元・副会長のCinema Days

映画の感想文を中心に、好き勝手なことを語っていきます。

「私の胸の思い出」

2008-07-23 06:33:35 | 映画の感想(わ行)

 (原題:天性一對)第22回福岡アジア映画祭出品作品。突然乳ガンを宣告されたキャリアウーマンの苦悩と再出発を描くロー・ウィンチョウ監督による香港映画だが、とにかく深刻な題材にもかかわらず過度に脳天気な展開に呆れるばかりである。
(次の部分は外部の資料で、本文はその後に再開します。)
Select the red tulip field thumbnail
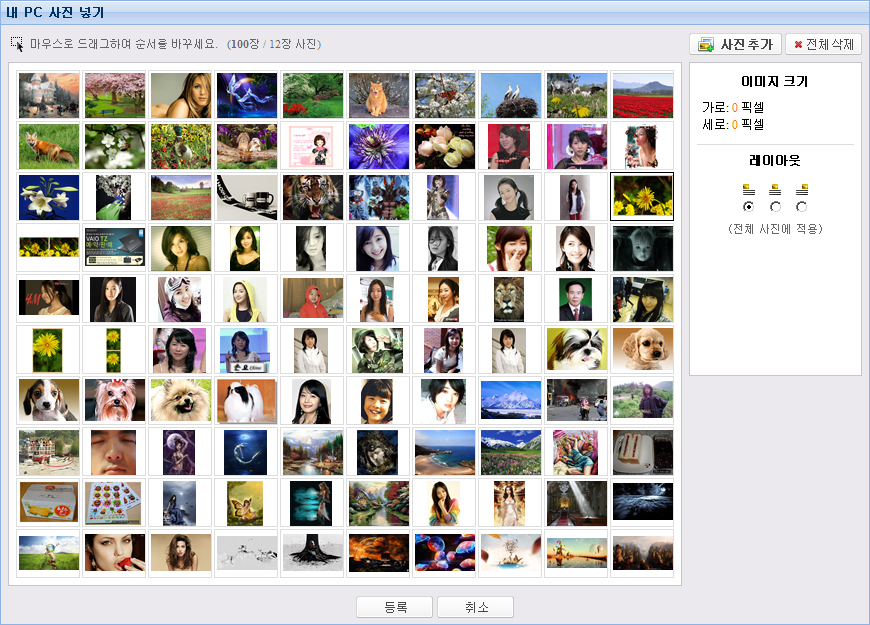The height and width of the screenshot is (625, 870). 642,95
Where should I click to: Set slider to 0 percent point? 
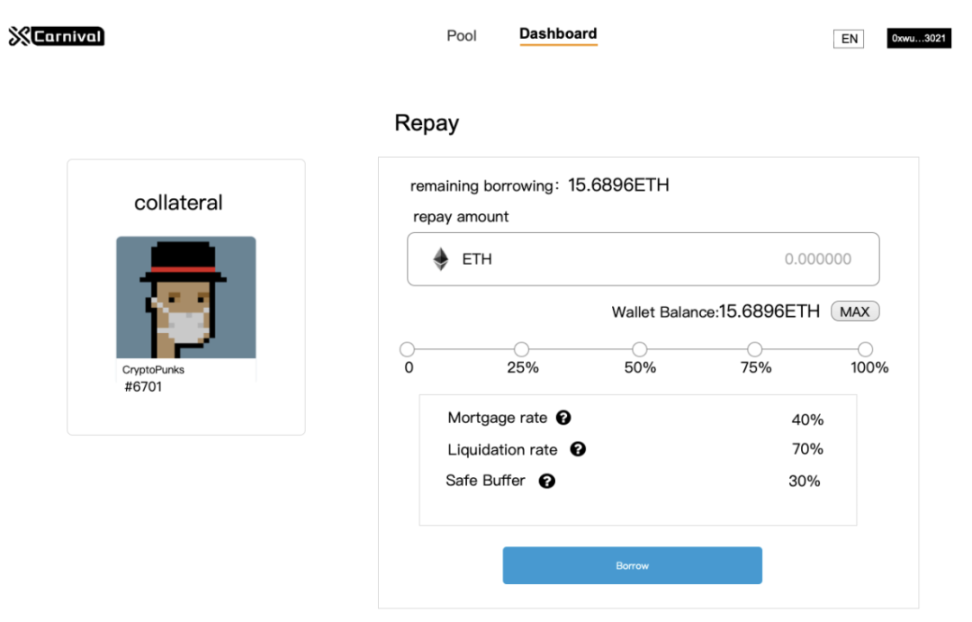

まあ、極端に深刻ぶって大仰な“泣かせ”に走る韓国映画よりはマシだが、こうも脳みそにシワがないような与太話を押しつけられると、重大であるはずのテーマ自体も限りなく“軽く”思えてくるのだから困ったものだ。

 いくら広告業界の第一線に身を置く多忙な状況とはいえ、自分の命に関わることを何の逡巡もなく二の次・三の次にして目先の雑事にとらわれてしまうヒロインの非・聡明ぶりに呆れてしまう。かと思えば女友達二人の痴話喧嘩がクローズアップされたり、妙にタイミング良く昔の恋人が現れたと思ったらケチな寸借詐欺に関与していたり、さらに彼女と仲良くなる軟派な医者が性的不能に陥って心理療法を受けているとか何とか、どうでもいいようなネタが延々と続く。

 もちろん彼女自身も悲観して練炭自殺を二度も試みるとかいった描写も出てくるのだが、どうも本気で悩んでいるようには思えず、取って付けたような印象しか残らない。終盤にはライバル会社との広告コンペのエピソードなんかも挿入された後、彼女が手術を受けることを決意するくだりで終わるのだが、このラストでようやく“ああ、これは難病ものだったんだ”と思い出す観客もいるかもしれない(笑)。

 主演のミリアム・ヨンは確かにキャリアウーマンっぽいが、どうもガサツであまり可愛くない。相手役のリッチー・レンは論外。たとえて言うならば“自分をカッコいいと思っている売れないホスト”である(爆)。結論としては、観る価値のあまりない映画だと片付けてよかろう。ジョニー・トーがプロデュースしているのに、この出来映えには脱力する。

 さて、福岡におけるアジア映画祭の“元祖”であるこの映画祭だが、今やこれから派生して“本家”の地位を得るに至った9月のアジアフォーカス福岡国際映画祭の完全に後塵を拝するようになっている。いくら“ボランティアによる運営”を謳い文句にしようが、大事なのは出品映画の質だ。もちろん私はすべての作品を観ているわけではないが、ここ数年間この映画祭で良い映画に出会った記憶はない。そろそろ映画祭の存続を含めて、真面目に今後の方針を議論したらどうだろうか。